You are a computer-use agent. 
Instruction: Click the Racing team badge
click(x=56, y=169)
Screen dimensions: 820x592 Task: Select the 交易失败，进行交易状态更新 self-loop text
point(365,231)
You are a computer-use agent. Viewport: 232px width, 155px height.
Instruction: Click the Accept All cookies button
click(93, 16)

☆ ☆ ☆ ☆

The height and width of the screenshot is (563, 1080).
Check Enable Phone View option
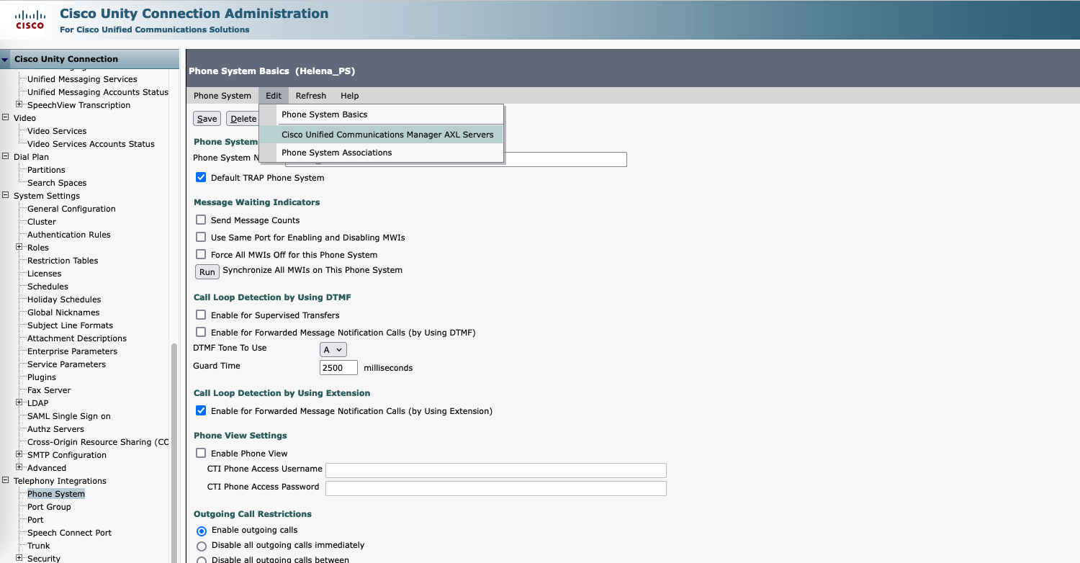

☆ ☆ ☆ ☆

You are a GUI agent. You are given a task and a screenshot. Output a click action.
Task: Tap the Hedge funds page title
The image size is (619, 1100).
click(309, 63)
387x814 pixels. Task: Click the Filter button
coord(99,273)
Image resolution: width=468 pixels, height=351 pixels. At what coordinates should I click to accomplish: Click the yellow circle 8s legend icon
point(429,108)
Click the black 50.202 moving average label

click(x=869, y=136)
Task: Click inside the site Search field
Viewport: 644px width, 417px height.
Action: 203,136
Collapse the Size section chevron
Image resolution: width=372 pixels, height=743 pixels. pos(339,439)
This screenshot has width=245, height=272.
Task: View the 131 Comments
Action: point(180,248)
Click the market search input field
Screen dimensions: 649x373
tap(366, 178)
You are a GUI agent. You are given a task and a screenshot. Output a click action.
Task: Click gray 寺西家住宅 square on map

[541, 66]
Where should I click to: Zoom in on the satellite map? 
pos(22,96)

☆ ☆ ☆ ☆

Please show each line from the rows above that contains the string "width". Case counts.

You are a computer-use agent. Viewport: 232px width, 155px height.
The height and width of the screenshot is (563, 1080).
Image resolution: width=468 pixels, height=351 pixels. At what coordinates should I click to accomplish: Click the yellow circle 8s legend icon
Viewport: 644px width, 417px height.
Image resolution: width=372 pixels, height=743 pixels. pos(339,439)
This screenshot has width=245, height=272.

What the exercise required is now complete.